## START Text block
You are viewing a plain text version of this content. The canonical link for it is here.

Posted to user@spark.apache.org by Mich Talebzadeh <mi...@gmail.com> on 2023/04/12 16:00:49 UTC

Accessing python runner file in AWS EKS kubernetes cluster as in local://

Hi,

In my spark-submit to eks cluster, I use the standard code to submit to the
cluster as below:

spark-submit --verbose \
   --master k8s://$KUBERNETES_MASTER_IP:443 \
   --deploy-mode cluster \
   --name sparkOnEks \
   --py-files local://$CODE_DIRECTORY/spark_on_eks.zip \
  local:///home/hduser/dba/bin/python/spark_on_eks/src/RandomDataBigQuery.py

In Google Kubernetes Engine (GKE) I simply load them from gs:// storage
bucket.and it works fine.

I am getting the following error in driver pod

 + CMD=("$SPARK_HOME/bin/spark-submit" --conf
"spark.driver.bindAddress=$SPARK_DRIVER_BIND_ADDRESS" --deploy-mode
client "$@")
    + exec /usr/bin/tini -s -- /opt/spark/bin/spark-submit --conf
spark.driver.bindAddress=192.168.39.251 --deploy-mode client
--properties-file /opt/spark/conf/spark.properties --class
org.apache.spark.deploy.PythonRunner
local:///home/hduser/dba/bin/python/spark_on_eks/src/RandomDataBigQuery.py
    23/04/11 23:07:23 WARN NativeCodeLoader: Unable to load
native-hadoop library for your platform... using builtin-java classes
where applicable
    /usr/bin/python3: can't open file
'/home/hduser/dba/bin/python/spark_on_eks/src/RandomDataBigQuery.py':
[Errno 2] No such file or directory
    log4j:WARN No appenders could be found for logger
(org.apache.spark.util.ShutdownHookManager).
## END Text block
## START Records supplied
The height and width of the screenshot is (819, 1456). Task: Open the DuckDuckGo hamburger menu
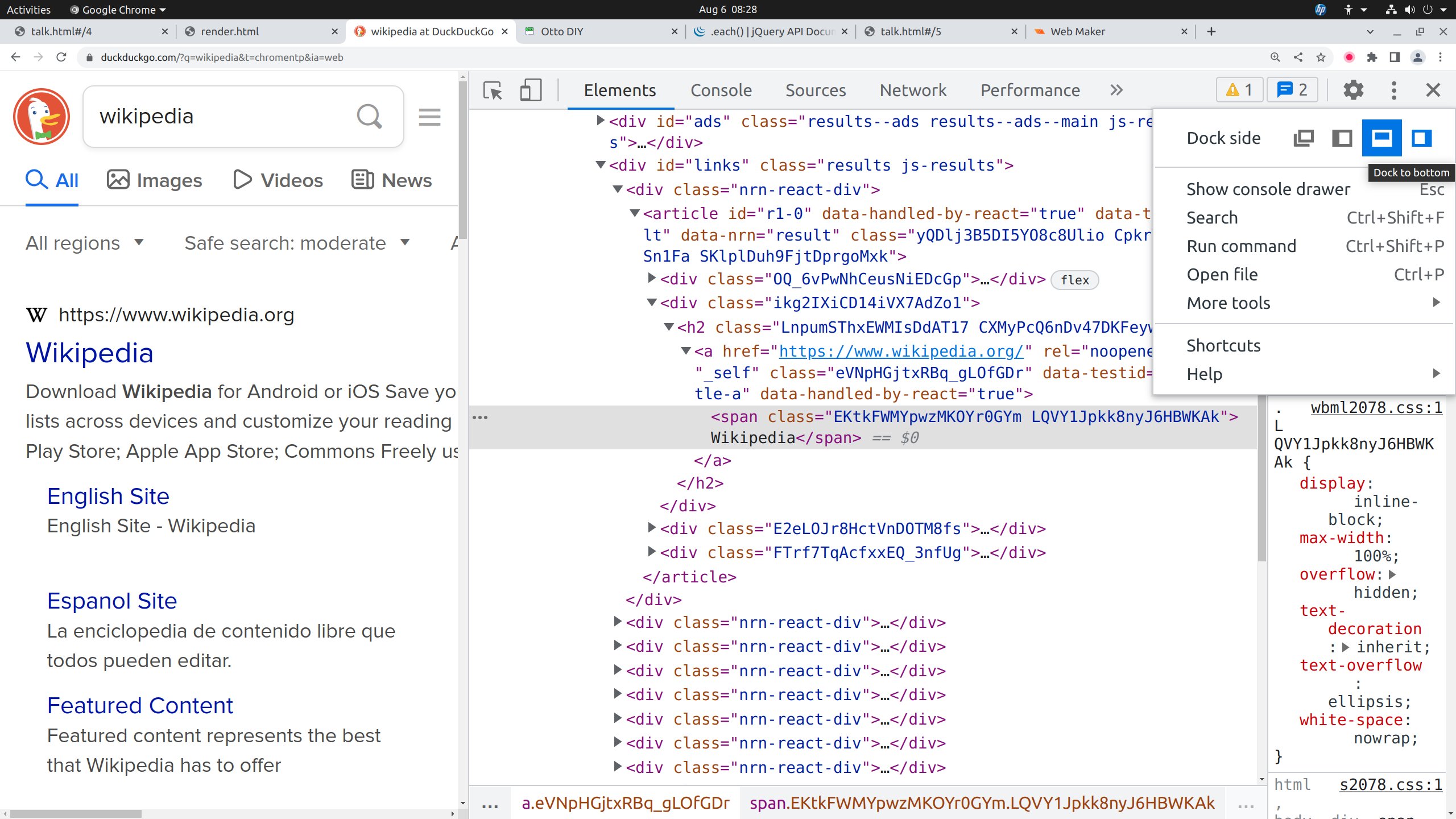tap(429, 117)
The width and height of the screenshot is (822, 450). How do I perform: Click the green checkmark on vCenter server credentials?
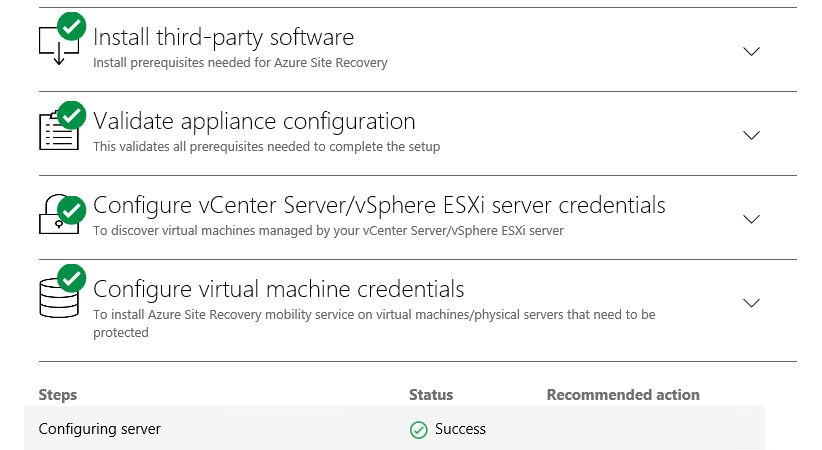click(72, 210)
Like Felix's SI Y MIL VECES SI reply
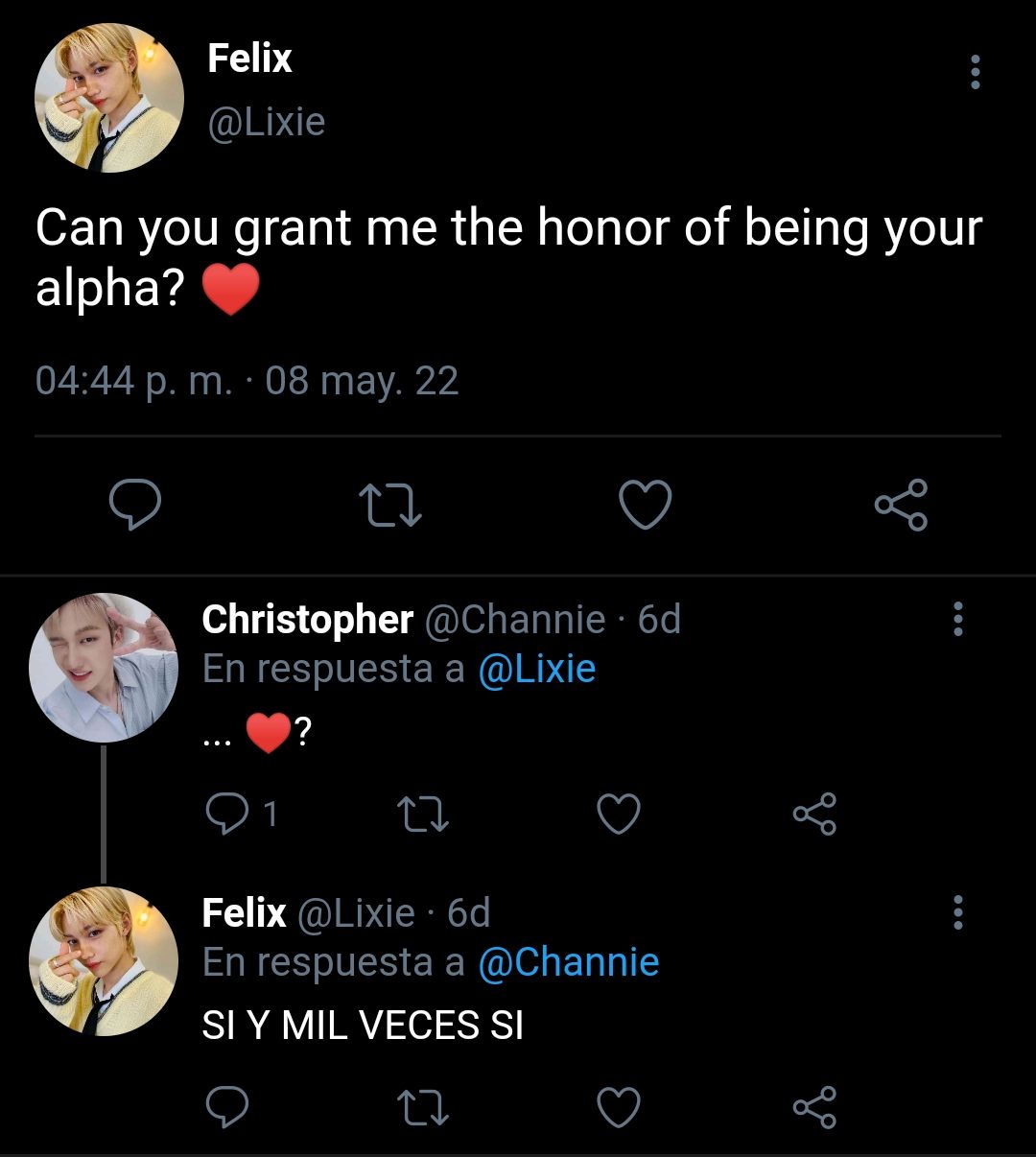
## END Records supplied
Actions to take -
1. List every option beginning with "--" in the spark-submit command the post gives for submitting to the EKS cluster.
2. Reproduce word for word the stretch of the post from "In my spark-submit" through "it works fine.".
These entries were taken from a different source than the post.

Results of the exercise -
1. --verbose, --master, --deploy-mode, --name, --py-files

2.
In my spark-submit to eks cluster, I use the standard code to submit to the
cluster as below:

spark-submit --verbose \
   --master k8s://$KUBERNETES_MASTER_IP:443 \
   --deploy-mode cluster \
   --name sparkOnEks \
   --py-files local://$CODE_DIRECTORY/spark_on_eks.zip \
  local:///home/hduser/dba/bin/python/spark_on_eks/src/RandomDataBigQuery.py

In Google Kubernetes Engine (GKE) I simply load them from gs:// storage
bucket.and it works fine.